Six Clarkson University students presented their research at the Eastern Psychological Association Conference in Boston this past semester.
Students Gabrielle Spaziani and Robert Young presented a poster outlining their work in Associate Professor of Psychology Jennifer Knack's Social Development and Health research lab, while students Christiana Raymond, Meg Hartwell, Kayla Jurchak, and Zachary
Coffin presented posters of their research in Assistant Professor of Psychology Lisa Legault's Motivation and Emotion research lab.
“We regularly take students to conferences,” said Knack. “Most students have worked in one of our labs on projects for multiple semesters and the conference is a great opportunity to present their results and interact with professionals. In the poster sessions, there's a big room with posters displayed and the audience mills around and asks questions. The students are excited to see similar results from other research teams, and they also notice new approaches to psychological research. Conferences and presentations like this really help to round out experience in the classroom and lab. It's not enough to conduct research -- you must share it or it's meaningless.”
Gabrielle Spaziani of New Hartford, N.Y., heartily agrees about the value of the conference. A psychology major with a minor in human resource management, Spaziani just finished her junior year but is graduating early. She worked with student Robert Young and Knack on the poster “Electronic Interactions: College Students Detect Depression Through Social Media Profiles.”
“I am so grateful to have had such an amazing opportunity,” said Spaziani. “While presenting my poster, we got a lot of great feedback from peers and professors on different ways of detecting depression on social media. For example, one peer talked about using time stamps to see how often one posts about their mood, since research shows that those who are depressed tend to post late at night or early in the morning, and less during the day.”

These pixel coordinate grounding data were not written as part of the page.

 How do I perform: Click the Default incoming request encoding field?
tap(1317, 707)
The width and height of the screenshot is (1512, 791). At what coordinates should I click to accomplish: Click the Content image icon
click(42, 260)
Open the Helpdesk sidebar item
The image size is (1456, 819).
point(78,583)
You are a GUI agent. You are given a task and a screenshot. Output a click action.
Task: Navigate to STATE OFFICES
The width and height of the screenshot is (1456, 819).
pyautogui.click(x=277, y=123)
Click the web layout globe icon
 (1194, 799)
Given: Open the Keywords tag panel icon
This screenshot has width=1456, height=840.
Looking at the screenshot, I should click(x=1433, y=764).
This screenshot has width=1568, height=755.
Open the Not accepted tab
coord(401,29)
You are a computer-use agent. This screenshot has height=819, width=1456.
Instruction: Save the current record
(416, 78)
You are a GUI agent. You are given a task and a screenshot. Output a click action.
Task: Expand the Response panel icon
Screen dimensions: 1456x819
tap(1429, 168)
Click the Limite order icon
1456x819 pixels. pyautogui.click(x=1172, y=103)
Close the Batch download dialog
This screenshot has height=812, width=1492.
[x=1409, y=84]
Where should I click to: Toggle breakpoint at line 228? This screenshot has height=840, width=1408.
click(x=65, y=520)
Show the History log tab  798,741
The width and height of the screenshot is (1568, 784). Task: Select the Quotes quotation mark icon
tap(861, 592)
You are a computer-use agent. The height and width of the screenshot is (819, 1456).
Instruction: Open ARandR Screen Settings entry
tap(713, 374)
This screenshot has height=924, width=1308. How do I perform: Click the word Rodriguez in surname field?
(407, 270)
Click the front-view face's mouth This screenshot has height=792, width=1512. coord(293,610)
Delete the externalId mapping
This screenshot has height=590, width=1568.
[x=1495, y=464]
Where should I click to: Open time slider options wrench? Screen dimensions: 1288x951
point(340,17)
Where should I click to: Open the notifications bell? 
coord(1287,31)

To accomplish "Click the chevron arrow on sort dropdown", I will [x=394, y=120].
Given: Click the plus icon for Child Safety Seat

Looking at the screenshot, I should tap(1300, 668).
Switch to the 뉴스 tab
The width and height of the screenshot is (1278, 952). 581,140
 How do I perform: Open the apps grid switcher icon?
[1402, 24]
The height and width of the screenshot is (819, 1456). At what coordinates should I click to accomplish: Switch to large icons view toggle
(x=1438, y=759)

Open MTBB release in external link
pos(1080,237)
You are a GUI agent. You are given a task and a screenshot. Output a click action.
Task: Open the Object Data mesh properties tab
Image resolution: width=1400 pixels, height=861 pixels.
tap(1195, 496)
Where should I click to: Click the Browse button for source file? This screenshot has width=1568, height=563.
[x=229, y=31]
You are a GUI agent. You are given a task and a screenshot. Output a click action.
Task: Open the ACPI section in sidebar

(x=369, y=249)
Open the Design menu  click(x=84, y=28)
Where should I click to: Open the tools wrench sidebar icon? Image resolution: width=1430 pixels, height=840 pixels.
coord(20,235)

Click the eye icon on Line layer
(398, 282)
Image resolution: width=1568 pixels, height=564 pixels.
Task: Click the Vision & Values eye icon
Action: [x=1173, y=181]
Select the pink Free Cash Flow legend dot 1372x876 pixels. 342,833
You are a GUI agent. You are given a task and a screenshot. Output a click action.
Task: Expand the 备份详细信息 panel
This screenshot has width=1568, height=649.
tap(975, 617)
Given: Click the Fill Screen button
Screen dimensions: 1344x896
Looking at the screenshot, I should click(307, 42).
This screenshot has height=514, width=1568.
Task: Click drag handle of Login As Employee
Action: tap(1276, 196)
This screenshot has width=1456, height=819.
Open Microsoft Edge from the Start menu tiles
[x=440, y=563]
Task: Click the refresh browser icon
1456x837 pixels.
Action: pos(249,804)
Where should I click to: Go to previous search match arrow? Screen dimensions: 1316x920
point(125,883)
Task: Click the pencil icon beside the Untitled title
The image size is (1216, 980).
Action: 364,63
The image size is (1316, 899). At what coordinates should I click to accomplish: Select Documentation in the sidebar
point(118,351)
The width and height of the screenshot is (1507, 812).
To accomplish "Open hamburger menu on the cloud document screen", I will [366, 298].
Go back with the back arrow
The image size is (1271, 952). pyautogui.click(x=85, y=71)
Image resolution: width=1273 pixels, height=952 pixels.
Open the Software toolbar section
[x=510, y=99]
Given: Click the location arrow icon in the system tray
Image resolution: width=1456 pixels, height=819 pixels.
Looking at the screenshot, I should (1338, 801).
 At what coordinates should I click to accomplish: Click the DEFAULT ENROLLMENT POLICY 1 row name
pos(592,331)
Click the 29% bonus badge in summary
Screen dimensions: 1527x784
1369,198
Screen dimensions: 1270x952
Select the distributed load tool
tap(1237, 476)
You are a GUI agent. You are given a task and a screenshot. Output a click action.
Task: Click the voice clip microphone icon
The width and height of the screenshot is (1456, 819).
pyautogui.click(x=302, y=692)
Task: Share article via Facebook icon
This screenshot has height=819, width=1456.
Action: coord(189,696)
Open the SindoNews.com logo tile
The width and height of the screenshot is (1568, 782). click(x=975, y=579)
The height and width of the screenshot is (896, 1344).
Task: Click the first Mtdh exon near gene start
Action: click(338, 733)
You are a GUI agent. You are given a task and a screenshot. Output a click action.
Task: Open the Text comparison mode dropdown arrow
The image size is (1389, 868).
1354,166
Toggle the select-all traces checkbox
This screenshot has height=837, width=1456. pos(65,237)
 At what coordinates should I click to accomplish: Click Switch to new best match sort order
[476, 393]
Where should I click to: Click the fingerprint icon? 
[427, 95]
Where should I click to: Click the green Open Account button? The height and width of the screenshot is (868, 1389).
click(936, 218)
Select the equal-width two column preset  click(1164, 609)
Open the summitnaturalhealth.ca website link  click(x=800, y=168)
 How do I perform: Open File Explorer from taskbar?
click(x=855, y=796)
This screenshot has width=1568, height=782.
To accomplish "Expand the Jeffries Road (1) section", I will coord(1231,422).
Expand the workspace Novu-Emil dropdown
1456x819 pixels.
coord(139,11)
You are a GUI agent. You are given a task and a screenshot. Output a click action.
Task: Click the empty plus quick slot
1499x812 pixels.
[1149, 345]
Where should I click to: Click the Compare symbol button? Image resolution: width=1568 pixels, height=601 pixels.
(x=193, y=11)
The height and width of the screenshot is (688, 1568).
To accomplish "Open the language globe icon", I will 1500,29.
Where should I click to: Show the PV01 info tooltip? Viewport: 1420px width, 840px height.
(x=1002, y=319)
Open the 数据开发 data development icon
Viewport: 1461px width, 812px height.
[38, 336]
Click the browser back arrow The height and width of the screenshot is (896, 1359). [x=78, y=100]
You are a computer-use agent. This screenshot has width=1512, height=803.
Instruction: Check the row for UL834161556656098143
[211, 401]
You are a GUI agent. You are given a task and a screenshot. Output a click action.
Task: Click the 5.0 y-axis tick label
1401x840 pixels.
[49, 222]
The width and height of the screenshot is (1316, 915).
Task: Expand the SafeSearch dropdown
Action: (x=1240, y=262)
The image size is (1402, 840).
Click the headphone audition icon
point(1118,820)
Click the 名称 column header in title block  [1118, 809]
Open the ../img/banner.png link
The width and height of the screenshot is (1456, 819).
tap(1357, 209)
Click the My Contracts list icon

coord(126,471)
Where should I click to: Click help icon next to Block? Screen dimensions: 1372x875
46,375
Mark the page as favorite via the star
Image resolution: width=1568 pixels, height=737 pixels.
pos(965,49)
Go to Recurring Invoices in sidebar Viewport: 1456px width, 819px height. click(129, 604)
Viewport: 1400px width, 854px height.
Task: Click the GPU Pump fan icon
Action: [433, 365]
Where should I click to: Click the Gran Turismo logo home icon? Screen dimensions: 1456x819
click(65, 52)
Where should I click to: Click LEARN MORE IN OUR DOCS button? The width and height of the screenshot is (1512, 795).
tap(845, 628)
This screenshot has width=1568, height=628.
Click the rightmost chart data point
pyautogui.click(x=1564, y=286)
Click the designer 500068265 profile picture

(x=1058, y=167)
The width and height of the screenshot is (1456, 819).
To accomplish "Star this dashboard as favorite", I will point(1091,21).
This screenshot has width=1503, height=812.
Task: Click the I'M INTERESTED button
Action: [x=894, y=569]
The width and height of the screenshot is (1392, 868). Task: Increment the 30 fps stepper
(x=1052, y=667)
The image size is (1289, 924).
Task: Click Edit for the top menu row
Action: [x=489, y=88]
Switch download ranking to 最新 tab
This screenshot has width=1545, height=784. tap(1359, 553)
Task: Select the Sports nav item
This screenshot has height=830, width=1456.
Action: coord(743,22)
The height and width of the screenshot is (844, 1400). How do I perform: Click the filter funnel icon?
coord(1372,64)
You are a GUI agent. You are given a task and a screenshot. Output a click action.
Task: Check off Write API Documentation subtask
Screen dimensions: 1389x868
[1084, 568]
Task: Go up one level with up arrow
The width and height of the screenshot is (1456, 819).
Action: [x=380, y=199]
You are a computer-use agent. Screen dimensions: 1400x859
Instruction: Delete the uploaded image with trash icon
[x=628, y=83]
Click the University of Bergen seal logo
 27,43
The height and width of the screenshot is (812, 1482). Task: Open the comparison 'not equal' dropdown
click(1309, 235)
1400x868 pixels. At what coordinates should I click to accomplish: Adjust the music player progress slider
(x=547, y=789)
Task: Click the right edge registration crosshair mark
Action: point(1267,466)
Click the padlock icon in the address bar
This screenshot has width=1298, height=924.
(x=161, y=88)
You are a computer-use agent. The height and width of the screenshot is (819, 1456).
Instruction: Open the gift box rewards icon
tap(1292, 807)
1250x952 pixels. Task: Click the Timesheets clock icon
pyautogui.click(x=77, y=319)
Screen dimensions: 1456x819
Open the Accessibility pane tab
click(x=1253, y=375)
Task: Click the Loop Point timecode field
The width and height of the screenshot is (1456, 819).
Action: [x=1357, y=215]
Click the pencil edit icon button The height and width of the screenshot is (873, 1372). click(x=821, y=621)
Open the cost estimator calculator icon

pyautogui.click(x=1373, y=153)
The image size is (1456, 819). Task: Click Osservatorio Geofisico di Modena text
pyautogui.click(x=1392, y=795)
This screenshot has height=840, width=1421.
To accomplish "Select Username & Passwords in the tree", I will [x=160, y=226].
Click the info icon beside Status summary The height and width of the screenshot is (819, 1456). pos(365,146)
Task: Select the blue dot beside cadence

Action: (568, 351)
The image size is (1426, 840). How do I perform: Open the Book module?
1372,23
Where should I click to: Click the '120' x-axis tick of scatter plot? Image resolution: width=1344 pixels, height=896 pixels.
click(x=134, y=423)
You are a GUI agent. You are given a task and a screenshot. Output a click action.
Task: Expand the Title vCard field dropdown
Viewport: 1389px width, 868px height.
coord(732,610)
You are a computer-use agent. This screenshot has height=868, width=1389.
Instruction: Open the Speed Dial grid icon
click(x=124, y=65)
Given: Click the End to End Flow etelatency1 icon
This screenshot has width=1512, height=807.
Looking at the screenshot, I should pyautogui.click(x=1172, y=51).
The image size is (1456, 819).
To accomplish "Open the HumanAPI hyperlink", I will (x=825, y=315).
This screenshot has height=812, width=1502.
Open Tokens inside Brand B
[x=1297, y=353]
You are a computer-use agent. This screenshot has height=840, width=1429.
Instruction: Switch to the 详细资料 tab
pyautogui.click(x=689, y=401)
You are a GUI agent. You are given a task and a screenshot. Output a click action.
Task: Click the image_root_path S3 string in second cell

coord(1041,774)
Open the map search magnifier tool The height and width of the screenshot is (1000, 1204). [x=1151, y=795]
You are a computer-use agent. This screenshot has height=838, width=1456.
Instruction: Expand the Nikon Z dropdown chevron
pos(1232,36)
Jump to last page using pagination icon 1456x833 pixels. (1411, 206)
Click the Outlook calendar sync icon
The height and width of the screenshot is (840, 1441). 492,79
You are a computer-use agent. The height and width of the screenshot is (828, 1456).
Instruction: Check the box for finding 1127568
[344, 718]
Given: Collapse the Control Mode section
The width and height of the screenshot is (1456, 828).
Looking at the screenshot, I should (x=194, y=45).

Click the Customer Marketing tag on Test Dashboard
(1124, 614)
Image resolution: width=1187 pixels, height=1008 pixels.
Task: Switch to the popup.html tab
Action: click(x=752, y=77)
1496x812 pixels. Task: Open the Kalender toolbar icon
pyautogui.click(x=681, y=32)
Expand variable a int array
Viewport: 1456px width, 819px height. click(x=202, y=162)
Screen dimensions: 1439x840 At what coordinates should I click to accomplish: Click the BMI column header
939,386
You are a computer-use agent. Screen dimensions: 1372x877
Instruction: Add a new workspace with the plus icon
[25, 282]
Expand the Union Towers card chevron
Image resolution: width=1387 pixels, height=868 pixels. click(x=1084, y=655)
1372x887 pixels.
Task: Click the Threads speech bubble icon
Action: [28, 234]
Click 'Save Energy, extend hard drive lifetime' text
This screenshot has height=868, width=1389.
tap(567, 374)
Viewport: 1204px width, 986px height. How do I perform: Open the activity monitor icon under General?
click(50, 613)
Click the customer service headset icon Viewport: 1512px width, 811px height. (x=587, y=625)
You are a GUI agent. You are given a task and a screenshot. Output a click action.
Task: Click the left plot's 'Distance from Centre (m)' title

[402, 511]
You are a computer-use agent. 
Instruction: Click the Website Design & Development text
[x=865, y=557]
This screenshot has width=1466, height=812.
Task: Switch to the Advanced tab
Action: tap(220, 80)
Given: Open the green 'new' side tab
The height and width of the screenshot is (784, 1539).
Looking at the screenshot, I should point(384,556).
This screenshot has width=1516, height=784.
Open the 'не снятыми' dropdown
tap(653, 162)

She gained other helpful information as well, saying, “I had a lot of fun interacting with people from other colleges and took home a lot of what I learned from the various sessions to share with our adviser for Psi Chi, of which I am president. We got a lot of advice on how to recruit members and how to make our membership stronger.”
Knack has been a member of the faculty at Clarkson for six years and her colleague, Legault, was hired five years ago. They both take students to conferences as often as possible.
“We're proud to offer this opportunity to our students,” Knack said. “They can attend other poster sessions, network, and attend workshops on careers and graduate school.”
Student Zachary Coffin found the conference to be an interesting and informative experience. He said, “It was amazing to be able to hear about other people's research and what they are hoping to accomplish. It was also nice to talk to more people with similar interests in psychology, as there aren't many psychology majors at Clarkson.”
Coffin, a psychology major who just finished his sophomore year, is from Dolgeville, N.Y. He presented his poster on “Socio-Motivational Antecedents of Psychopathy” with Legault. “I look forward to furthering my own as well as my fellow lab partners' particular research topics and learning as much as I can along the way,” he notes.
Other Clarkson students attending the conference were Robert Young of Los Angeles, Calif., double major in biology and psychology. He's a junior who's graduating early. Young presented his poster, “Electronic Interactions: College Students Detect Depression Through Social Media Profiles” along with Gabrielle Spaziani and Prof. Knack.
Megan Hartwell of Bainbridge, N.Y., is a double major in psychology and interdisciplinary social sciences. She will graduate in December. She presented her poster, “Dynamics of Sociostructural Beliefs: How Social Identity Management Influences Intergroup Perception,” with Prof. Legault.
Kayla Jurchak of Chadds Ford, Pa., is a psychology major who just finished her junior year. She presented her poster, “The Role of Humility in Reducing Implicit Bias,” based on research done along with student Christiana Raymond and Legault. Raymond is a junior from Afton, N.Y., with a double major in psychology and interdisciplinary social sciences.